Out beyond ideas of wrongdoing and rightdoing,
there is a field. I’ll meet you there.
-- Rumi
Last month I woke up from a ghastly nightmare about two former friends, filled with anger and despair – flooded again with the same miserable emotions that had overwhelmed me throughout the end of both friendships…
I had a whole long section here originally detailing the loss of these friendships, and the overwhelming pain caused by the breakdown of another vitally important relationship as well, but I kept feeling troubled by what I had written. Perhaps it was that I am unable to write clearly or well about sorrow that is too close and immediate. Perhaps it was the sense that, as the West African proverb says, “Until the lion tells the story, the hunter will always be the hero.” (In other words, despite my repeated rereading of the messages at the heart of both stories, and my attempts to be fair in the retelling, none of the people I was writing about had a voice in the essay, and that felt strange to me.) Or perhaps it was just that it is hard to write ugly stories without sounding ugly, and I want this newsletter to be about Beauty, even when Beauty hurts. Whatever the reason, the telling of those stories unsettled me, and so I removed them. But I like the moral, so I’m sending this with a big chunk missing, and with the hope that you will substitute in any relevant situation(s) in your own lives, and find meaning in what I’ve written.
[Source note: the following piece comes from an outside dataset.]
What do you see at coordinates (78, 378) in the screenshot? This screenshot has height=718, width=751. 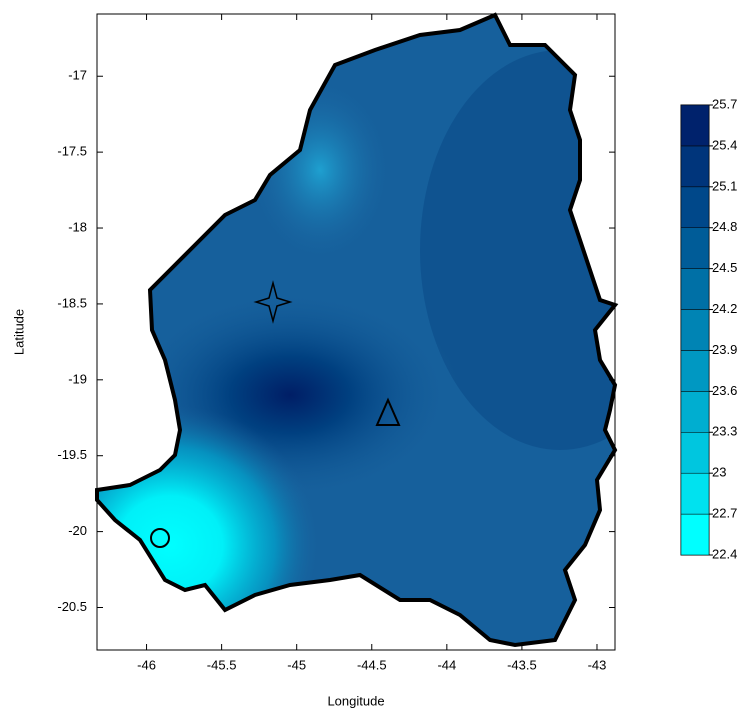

But if not, please accept my apologies for the omission, and this excellent SNL skit as recompense.
…I am contemplating these losses because, in addition to the lingering, nightmare-brewing trauma of how and why these relationships ended, I have frequently pondered how to move on from the hurt they caused. And I have realized that I have to do a much better job in my life of distinguishing between forgiveness and letting go.
In the months before the pandemic, I was starting to set up my own mediation practice, and as part of my networking I met with the wonderful pastor of a local church. During our conversation, the topic of forgiveness came up, and the pastor shared that he really struggled with his church’s doctrine on that topic. He said that when he was counseling parishioners, sometimes he felt that forgiveness wasn’t appropriate; that what the person needed most was the ability to achieve peace and move on without offering the gift of forgiveness. What he said was the echo of many advice columns I have read (I am a bit of an advice column junkie), and that message has always resonated with me. Yes, forgiveness can bring peace, but not always, and we can still move on in healthy ways without concerning ourselves overmuch with the needs of the person/people who hurt us. Forgiveness can be transformative, in the right circumstances. But it is not always a prerequisite to healing, or even to being a good person in the world.
In the past months I have talked quite a lot to a number of friends who are going through separations and divorces that are truly ugly (unlike mine). And over and over I find myself preaching the gospel of letting go rather than forgiveness, of releasing anger and expectations and regret and resentment in favor of waking at ease and maintaining that peace until the moment of sleep each evening. It ain’t easy - far from it - and as my dreams and the stories I’ve told here show, I am still miles away from that goal myself, but I do find it so much easier to aim towards a horizon of letting go rather than the sometimes impossible frontier of forgiveness.
“Resentment,” a dear friend told me recently, “is like drinking poison and hoping the other person dies.” And that’s what I’ve felt too often when I have contemplated these hurtful experiences; I can sense the venom coursing through me, and somehow I cannot stop drinking from the contaminated cup. But I believe in that field, out beyond wrongdoing and rightdoing. I believe in it with my whole heart. I’ll meet you there.